■ Requirement
Return the records exactly, keeping every line as it is.

■ Exercise materials
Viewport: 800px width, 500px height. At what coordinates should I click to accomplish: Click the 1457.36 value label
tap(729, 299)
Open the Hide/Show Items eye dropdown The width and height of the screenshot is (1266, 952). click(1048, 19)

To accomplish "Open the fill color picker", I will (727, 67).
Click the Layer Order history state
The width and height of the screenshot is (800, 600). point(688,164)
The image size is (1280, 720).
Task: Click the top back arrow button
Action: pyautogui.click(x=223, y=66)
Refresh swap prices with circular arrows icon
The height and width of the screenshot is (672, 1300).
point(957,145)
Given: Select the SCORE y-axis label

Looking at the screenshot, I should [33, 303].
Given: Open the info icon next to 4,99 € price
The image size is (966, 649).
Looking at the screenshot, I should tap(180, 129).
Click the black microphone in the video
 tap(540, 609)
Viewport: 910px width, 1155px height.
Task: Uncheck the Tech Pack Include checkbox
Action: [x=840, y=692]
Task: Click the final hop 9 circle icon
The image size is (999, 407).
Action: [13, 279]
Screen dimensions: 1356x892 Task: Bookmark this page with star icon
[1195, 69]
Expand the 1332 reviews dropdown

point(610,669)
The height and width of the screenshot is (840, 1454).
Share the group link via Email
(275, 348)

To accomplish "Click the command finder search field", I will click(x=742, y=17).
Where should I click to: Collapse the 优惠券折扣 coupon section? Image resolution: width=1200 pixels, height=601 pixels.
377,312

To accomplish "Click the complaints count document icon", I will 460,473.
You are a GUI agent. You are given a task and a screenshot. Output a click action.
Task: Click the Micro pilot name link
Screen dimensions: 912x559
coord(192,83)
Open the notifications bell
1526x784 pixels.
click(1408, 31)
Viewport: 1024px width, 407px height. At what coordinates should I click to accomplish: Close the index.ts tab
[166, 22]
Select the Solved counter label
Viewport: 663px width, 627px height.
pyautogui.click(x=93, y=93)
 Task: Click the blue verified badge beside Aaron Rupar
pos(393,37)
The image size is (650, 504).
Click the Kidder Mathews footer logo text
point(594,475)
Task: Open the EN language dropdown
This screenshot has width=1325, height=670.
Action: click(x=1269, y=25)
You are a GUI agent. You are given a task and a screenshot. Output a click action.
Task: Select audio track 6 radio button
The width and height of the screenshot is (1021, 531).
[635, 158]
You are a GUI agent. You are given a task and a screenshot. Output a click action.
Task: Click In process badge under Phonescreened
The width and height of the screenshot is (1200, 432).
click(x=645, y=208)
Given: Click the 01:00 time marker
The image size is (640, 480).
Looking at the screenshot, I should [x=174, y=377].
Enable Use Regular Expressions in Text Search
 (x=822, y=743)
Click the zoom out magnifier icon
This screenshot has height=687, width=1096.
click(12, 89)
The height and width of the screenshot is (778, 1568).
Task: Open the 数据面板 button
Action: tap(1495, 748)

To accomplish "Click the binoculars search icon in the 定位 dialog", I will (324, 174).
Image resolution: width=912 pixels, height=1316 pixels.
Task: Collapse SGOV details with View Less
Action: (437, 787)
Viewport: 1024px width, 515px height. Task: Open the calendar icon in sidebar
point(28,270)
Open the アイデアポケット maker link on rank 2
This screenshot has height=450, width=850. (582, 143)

■ Solution to this exercise
Viewport: 800px width, 500px height. At what coordinates should I click to accomplish: Click the 1457.36 value label
tap(729, 299)
Open the Hide/Show Items eye dropdown The width and height of the screenshot is (1266, 952). click(1048, 19)

To accomplish "Open the fill color picker", I will (727, 67).
Click the Layer Order history state
The width and height of the screenshot is (800, 600). point(688,164)
The image size is (1280, 720).
Task: Click the top back arrow button
Action: pyautogui.click(x=223, y=66)
Refresh swap prices with circular arrows icon
The height and width of the screenshot is (672, 1300).
point(957,145)
Given: Select the SCORE y-axis label

Looking at the screenshot, I should [33, 303].
Given: Open the info icon next to 4,99 € price
The image size is (966, 649).
Looking at the screenshot, I should tap(180, 129).
Click the black microphone in the video
 tap(540, 609)
Viewport: 910px width, 1155px height.
Task: Uncheck the Tech Pack Include checkbox
Action: [x=840, y=692]
Task: Click the final hop 9 circle icon
The image size is (999, 407).
Action: [13, 279]
Screen dimensions: 1356x892 Task: Bookmark this page with star icon
[1195, 69]
Expand the 1332 reviews dropdown

point(610,669)
The height and width of the screenshot is (840, 1454).
Share the group link via Email
(275, 348)

To accomplish "Click the command finder search field", I will click(x=742, y=17).
Where should I click to: Collapse the 优惠券折扣 coupon section? Image resolution: width=1200 pixels, height=601 pixels.
377,312

To accomplish "Click the complaints count document icon", I will 460,473.
You are a GUI agent. You are given a task and a screenshot. Output a click action.
Task: Click the Micro pilot name link
Screen dimensions: 912x559
coord(192,83)
Open the notifications bell
1526x784 pixels.
click(1408, 31)
Viewport: 1024px width, 407px height. At what coordinates should I click to accomplish: Close the index.ts tab
[166, 22]
Select the Solved counter label
Viewport: 663px width, 627px height.
pyautogui.click(x=93, y=93)
 Task: Click the blue verified badge beside Aaron Rupar
pos(393,37)
The image size is (650, 504).
Click the Kidder Mathews footer logo text
point(594,475)
Task: Open the EN language dropdown
This screenshot has width=1325, height=670.
Action: click(x=1269, y=25)
You are a GUI agent. You are given a task and a screenshot. Output a click action.
Task: Select audio track 6 radio button
The width and height of the screenshot is (1021, 531).
[635, 158]
You are a GUI agent. You are given a task and a screenshot. Output a click action.
Task: Click In process badge under Phonescreened
The width and height of the screenshot is (1200, 432).
click(x=645, y=208)
Given: Click the 01:00 time marker
The image size is (640, 480).
Looking at the screenshot, I should [x=174, y=377].
Enable Use Regular Expressions in Text Search
 (x=822, y=743)
Click the zoom out magnifier icon
This screenshot has height=687, width=1096.
click(12, 89)
The height and width of the screenshot is (778, 1568).
Task: Open the 数据面板 button
Action: tap(1495, 748)

To accomplish "Click the binoculars search icon in the 定位 dialog", I will (324, 174).
Image resolution: width=912 pixels, height=1316 pixels.
Task: Collapse SGOV details with View Less
Action: (437, 787)
Viewport: 1024px width, 515px height. Task: Open the calendar icon in sidebar
point(28,270)
Open the アイデアポケット maker link on rank 2
This screenshot has height=450, width=850. (582, 143)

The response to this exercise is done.